This is a question related to RNAseq expression and the need to extract biologically relevant results at single patient level. For context, we have a big number of brain tumours but due to the delicate structure of the brain and funding, we do not have the capacity for biological replicates. So far this has been fine for comparison at brain tumour cohort level, comparing the expression of multiple brain tumours with a certain classification to that of normal tissue and identifying significant results.
However, in the process of making informed decisions for single patients, we want to integrate along with DNA and histopathology data, gene expression data as well. The questions are:
Would it be of merit to run DESeq2 with 3 groups: A. SingleSample, B. All the rest tumours together (130-170 samples), C. Normals and extract results from contrast A/C. Would the dispersion calculated from the rest of the groups be good enough to consider the resulting p-values in the single sample? The 170 tumours are quite heterogeneous and do not cluster well in PCA so I am sceptical about the sensitivity of using all those together.

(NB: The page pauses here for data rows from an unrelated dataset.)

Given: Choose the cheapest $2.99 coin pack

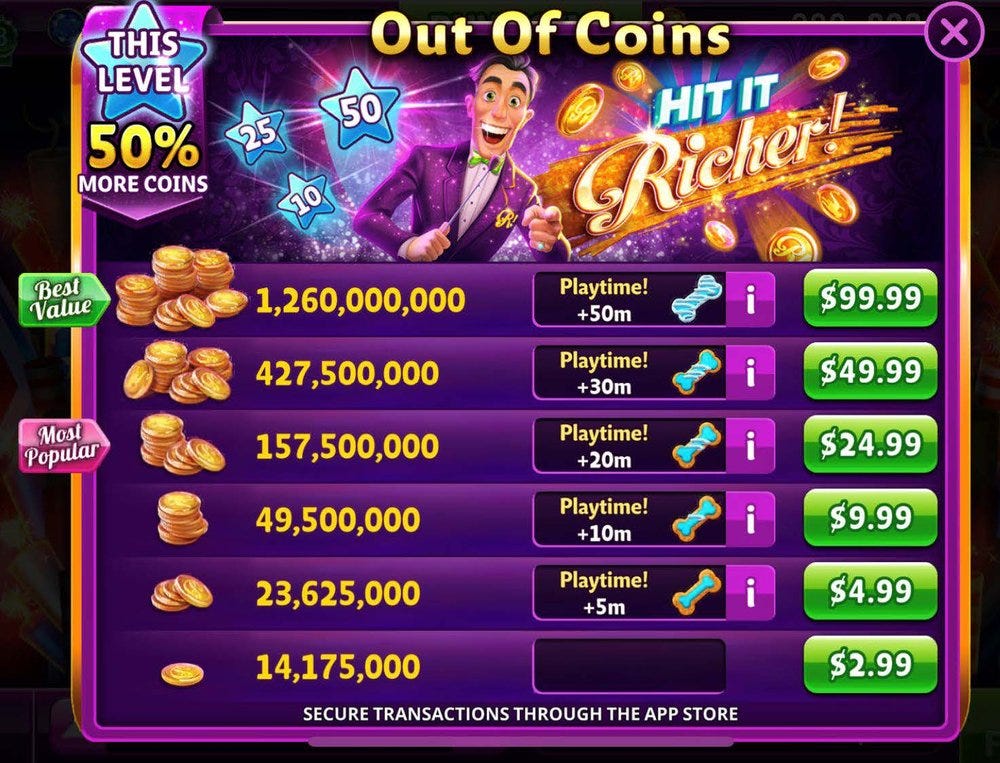Looking at the screenshot, I should pyautogui.click(x=870, y=665).
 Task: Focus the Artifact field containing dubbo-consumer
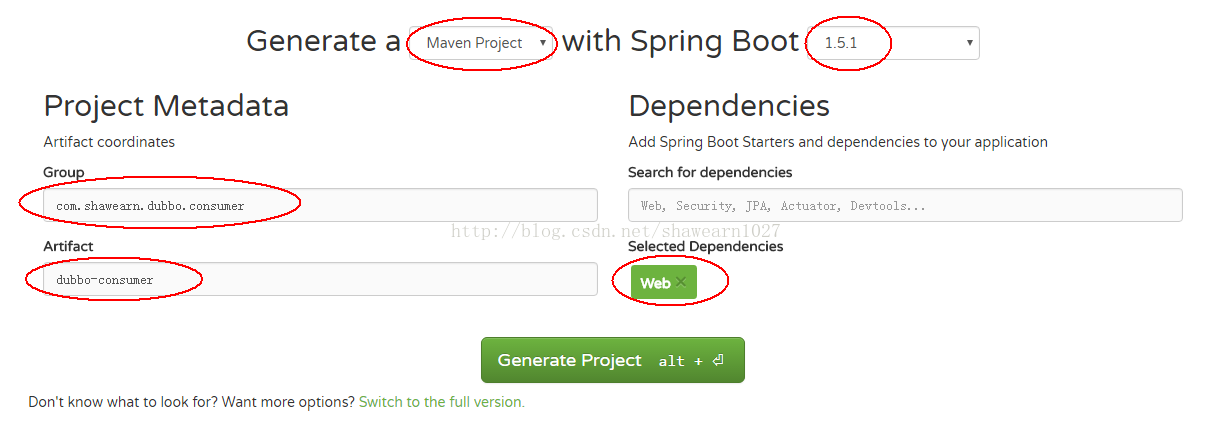pos(320,279)

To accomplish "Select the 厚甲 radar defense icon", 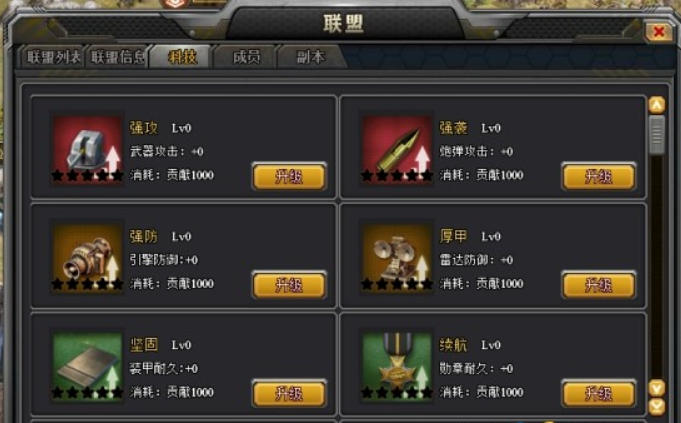I will point(397,257).
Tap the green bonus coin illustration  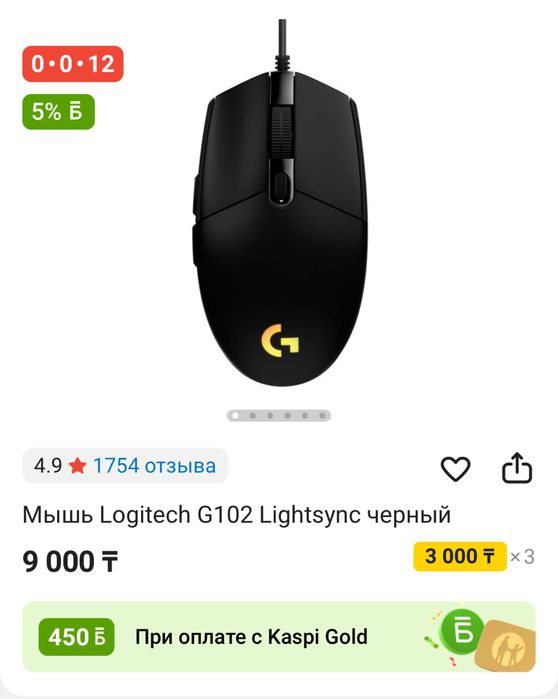462,630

Run DESeq2 with 2 groups: A. Combined Tumours vs B. Normal. Get the PCA plot and use the closest-neighbours to identify the 3-4 closest samples to the single sample of interest then re-run Deseq2 with those 3-4 samples + single sample and design= ~1 to get dispersion estimate. Finally feed the newly calculated dispersion estimate to a single sample vs 4 normals comparison in order to get p-values. This is essentially a thought to mimic biological replicates based on similarity of expression profiles of Tumour samples.
Any other suggestions/discussions are very much welcome.
Thank you for your time and effort in this.